BEGIN Records for processing
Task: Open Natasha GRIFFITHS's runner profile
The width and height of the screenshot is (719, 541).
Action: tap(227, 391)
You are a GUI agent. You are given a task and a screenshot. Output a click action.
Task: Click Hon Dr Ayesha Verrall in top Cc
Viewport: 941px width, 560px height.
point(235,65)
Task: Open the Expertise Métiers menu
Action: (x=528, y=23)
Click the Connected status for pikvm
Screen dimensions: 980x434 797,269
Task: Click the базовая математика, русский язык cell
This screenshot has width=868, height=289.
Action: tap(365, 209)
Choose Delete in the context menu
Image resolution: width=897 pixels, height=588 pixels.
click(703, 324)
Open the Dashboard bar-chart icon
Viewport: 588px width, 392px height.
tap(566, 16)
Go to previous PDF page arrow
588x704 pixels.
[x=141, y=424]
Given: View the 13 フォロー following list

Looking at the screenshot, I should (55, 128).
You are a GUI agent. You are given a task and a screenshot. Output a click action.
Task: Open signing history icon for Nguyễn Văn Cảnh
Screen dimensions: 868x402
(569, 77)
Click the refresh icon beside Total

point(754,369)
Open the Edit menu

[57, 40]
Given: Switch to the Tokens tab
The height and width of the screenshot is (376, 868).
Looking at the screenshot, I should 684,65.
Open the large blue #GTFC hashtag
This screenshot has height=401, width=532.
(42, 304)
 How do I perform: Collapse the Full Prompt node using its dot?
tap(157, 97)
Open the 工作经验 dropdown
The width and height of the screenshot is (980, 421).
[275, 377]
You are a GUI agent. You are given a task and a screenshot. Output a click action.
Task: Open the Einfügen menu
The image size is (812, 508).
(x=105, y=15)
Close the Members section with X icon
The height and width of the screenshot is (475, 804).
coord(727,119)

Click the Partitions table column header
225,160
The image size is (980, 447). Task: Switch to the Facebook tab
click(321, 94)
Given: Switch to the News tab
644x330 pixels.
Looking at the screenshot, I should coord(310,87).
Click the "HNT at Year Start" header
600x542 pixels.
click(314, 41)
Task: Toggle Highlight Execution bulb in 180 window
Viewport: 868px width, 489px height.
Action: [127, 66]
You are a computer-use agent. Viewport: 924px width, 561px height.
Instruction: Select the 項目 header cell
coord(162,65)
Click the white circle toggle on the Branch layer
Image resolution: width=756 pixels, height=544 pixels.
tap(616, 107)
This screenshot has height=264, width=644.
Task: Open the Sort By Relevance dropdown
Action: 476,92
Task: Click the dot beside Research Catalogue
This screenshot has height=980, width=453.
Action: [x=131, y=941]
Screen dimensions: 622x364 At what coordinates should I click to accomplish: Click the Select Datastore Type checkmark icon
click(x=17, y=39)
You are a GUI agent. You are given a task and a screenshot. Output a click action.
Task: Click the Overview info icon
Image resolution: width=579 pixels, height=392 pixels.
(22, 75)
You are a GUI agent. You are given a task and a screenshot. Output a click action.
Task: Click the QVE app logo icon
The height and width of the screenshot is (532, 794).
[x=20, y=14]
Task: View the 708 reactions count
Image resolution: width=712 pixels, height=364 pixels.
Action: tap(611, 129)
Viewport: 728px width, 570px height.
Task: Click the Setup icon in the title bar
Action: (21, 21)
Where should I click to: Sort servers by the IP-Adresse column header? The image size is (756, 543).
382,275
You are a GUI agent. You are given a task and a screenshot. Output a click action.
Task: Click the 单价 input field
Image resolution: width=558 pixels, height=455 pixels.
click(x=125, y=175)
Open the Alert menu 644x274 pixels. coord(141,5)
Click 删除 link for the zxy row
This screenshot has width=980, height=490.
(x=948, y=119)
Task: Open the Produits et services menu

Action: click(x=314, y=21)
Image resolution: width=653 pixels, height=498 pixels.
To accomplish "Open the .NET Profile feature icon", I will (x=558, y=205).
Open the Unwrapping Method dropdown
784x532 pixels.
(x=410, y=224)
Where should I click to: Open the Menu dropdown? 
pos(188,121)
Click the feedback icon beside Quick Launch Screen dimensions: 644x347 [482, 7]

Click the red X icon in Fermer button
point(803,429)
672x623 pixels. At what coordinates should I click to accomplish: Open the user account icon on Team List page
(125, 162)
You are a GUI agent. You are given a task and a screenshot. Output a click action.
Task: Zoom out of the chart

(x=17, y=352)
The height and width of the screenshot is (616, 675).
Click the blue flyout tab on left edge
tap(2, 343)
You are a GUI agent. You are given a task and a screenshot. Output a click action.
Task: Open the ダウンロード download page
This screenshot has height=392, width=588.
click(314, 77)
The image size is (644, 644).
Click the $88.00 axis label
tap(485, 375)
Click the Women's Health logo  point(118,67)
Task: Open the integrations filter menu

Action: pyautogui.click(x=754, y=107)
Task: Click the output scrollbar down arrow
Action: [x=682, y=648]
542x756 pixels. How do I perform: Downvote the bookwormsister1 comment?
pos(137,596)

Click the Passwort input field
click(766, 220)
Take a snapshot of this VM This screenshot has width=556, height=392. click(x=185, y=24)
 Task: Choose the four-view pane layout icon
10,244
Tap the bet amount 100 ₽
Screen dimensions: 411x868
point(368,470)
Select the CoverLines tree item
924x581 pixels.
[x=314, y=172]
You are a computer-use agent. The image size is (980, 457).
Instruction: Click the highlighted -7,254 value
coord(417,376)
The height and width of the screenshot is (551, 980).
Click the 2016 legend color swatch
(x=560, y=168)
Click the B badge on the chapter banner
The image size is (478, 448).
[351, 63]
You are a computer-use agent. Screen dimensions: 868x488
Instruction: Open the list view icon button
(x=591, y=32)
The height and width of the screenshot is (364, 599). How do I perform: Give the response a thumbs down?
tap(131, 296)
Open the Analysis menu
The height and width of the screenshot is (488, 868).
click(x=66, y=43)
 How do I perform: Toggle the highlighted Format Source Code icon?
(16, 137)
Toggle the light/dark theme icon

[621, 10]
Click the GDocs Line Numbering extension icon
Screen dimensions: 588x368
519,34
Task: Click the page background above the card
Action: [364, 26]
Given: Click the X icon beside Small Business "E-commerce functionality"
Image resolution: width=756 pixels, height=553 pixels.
END Records for processing
• _What you have to do_
Out of the data above, set down the lines from the one with "You are a computer-use agent. Viewport: 924px" to the one with "Image resolution: width=653", both included, exactly as written and with no additions.

• _Solution to this exercise_
You are a computer-use agent. Viewport: 924px width, 561px height.
Instruction: Select the 項目 header cell
coord(162,65)
Click the white circle toggle on the Branch layer
Image resolution: width=756 pixels, height=544 pixels.
tap(616, 107)
This screenshot has height=264, width=644.
Task: Open the Sort By Relevance dropdown
Action: 476,92
Task: Click the dot beside Research Catalogue
This screenshot has height=980, width=453.
Action: [x=131, y=941]
Screen dimensions: 622x364 At what coordinates should I click to accomplish: Click the Select Datastore Type checkmark icon
click(x=17, y=39)
You are a GUI agent. You are given a task and a screenshot. Output a click action.
Task: Click the Overview info icon
Image resolution: width=579 pixels, height=392 pixels.
(22, 75)
You are a GUI agent. You are given a task and a screenshot. Output a click action.
Task: Click the QVE app logo icon
The height and width of the screenshot is (532, 794).
[x=20, y=14]
Task: View the 708 reactions count
Image resolution: width=712 pixels, height=364 pixels.
Action: tap(611, 129)
Viewport: 728px width, 570px height.
Task: Click the Setup icon in the title bar
Action: (21, 21)
Where should I click to: Sort servers by the IP-Adresse column header? The image size is (756, 543).
382,275
You are a GUI agent. You are given a task and a screenshot. Output a click action.
Task: Click the 单价 input field
Image resolution: width=558 pixels, height=455 pixels.
click(x=125, y=175)
Open the Alert menu 644x274 pixels. coord(141,5)
Click 删除 link for the zxy row
This screenshot has width=980, height=490.
(x=948, y=119)
Task: Open the Produits et services menu

Action: click(x=314, y=21)
Image resolution: width=653 pixels, height=498 pixels.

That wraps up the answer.